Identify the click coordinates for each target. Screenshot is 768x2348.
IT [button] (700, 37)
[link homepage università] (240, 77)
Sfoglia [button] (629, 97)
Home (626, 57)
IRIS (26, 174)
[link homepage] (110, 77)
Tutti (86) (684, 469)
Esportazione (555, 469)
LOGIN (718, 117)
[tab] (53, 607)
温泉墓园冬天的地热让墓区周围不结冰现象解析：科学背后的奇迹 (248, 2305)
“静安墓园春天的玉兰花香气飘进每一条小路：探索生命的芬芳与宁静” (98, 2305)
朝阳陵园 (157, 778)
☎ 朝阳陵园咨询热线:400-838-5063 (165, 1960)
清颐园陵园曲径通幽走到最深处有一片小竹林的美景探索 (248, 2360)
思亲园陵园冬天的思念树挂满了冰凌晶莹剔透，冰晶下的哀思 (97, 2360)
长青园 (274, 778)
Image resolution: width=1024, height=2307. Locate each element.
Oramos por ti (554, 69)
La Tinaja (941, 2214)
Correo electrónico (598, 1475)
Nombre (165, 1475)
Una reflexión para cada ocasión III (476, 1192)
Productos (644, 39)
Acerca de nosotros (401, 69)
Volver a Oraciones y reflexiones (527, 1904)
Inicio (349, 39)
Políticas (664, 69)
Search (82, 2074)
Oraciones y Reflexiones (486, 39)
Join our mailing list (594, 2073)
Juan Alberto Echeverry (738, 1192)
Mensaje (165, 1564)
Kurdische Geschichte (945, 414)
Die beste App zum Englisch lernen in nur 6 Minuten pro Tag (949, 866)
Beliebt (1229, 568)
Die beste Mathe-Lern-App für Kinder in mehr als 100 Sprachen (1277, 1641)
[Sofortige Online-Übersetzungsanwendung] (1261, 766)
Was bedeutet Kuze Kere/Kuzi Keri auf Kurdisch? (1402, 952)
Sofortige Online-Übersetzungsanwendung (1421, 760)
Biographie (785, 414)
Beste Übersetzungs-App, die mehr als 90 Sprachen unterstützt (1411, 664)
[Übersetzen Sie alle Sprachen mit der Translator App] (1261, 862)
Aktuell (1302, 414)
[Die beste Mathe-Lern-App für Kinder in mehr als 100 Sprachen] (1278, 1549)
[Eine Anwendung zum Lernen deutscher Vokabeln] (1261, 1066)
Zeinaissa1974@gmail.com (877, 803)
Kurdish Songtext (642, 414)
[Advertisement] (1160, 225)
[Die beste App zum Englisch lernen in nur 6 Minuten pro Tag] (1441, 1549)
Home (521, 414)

=======

**Assignment**
Retype the entries above exactly as they appear.

**Your response**
Identify the click coordinates for each target. Screenshot is 768x2348.
IT [button] (700, 37)
[link homepage università] (240, 77)
Sfoglia [button] (629, 97)
Home (626, 57)
IRIS (26, 174)
[link homepage] (110, 77)
Tutti (86) (684, 469)
Esportazione (555, 469)
LOGIN (718, 117)
[tab] (53, 607)
温泉墓园冬天的地热让墓区周围不结冰现象解析：科学背后的奇迹 (248, 2305)
“静安墓园春天的玉兰花香气飘进每一条小路：探索生命的芬芳与宁静” (98, 2305)
朝阳陵园 (157, 778)
☎ 朝阳陵园咨询热线:400-838-5063 (165, 1960)
清颐园陵园曲径通幽走到最深处有一片小竹林的美景探索 (248, 2360)
思亲园陵园冬天的思念树挂满了冰凌晶莹剔透，冰晶下的哀思 (97, 2360)
长青园 (274, 778)
Image resolution: width=1024, height=2307. Locate each element.
Oramos por ti (554, 69)
La Tinaja (941, 2214)
Correo electrónico (598, 1475)
Nombre (165, 1475)
Una reflexión para cada ocasión III (476, 1192)
Productos (644, 39)
Acerca de nosotros (401, 69)
Volver a Oraciones y reflexiones (527, 1904)
Inicio (349, 39)
Políticas (664, 69)
Search (82, 2074)
Oraciones y Reflexiones (486, 39)
Join our mailing list (594, 2073)
Juan Alberto Echeverry (738, 1192)
Mensaje (165, 1564)
Kurdische Geschichte (945, 414)
Die beste App zum Englisch lernen in nur 6 Minuten pro Tag (949, 866)
Beliebt (1229, 568)
Die beste Mathe-Lern-App für Kinder in mehr als 100 Sprachen (1277, 1641)
[Sofortige Online-Übersetzungsanwendung] (1261, 766)
Was bedeutet Kuze Kere/Kuzi Keri auf Kurdisch? (1402, 952)
Sofortige Online-Übersetzungsanwendung (1421, 760)
Biographie (785, 414)
Beste Übersetzungs-App, die mehr als 90 Sprachen unterstützt (1411, 664)
[Übersetzen Sie alle Sprachen mit der Translator App] (1261, 862)
Aktuell (1302, 414)
[Die beste Mathe-Lern-App für Kinder in mehr als 100 Sprachen] (1278, 1549)
[Eine Anwendung zum Lernen deutscher Vokabeln] (1261, 1066)
Zeinaissa1974@gmail.com (877, 803)
Kurdish Songtext (642, 414)
[Advertisement] (1160, 225)
[Die beste App zum Englisch lernen in nur 6 Minuten pro Tag] (1441, 1549)
Home (521, 414)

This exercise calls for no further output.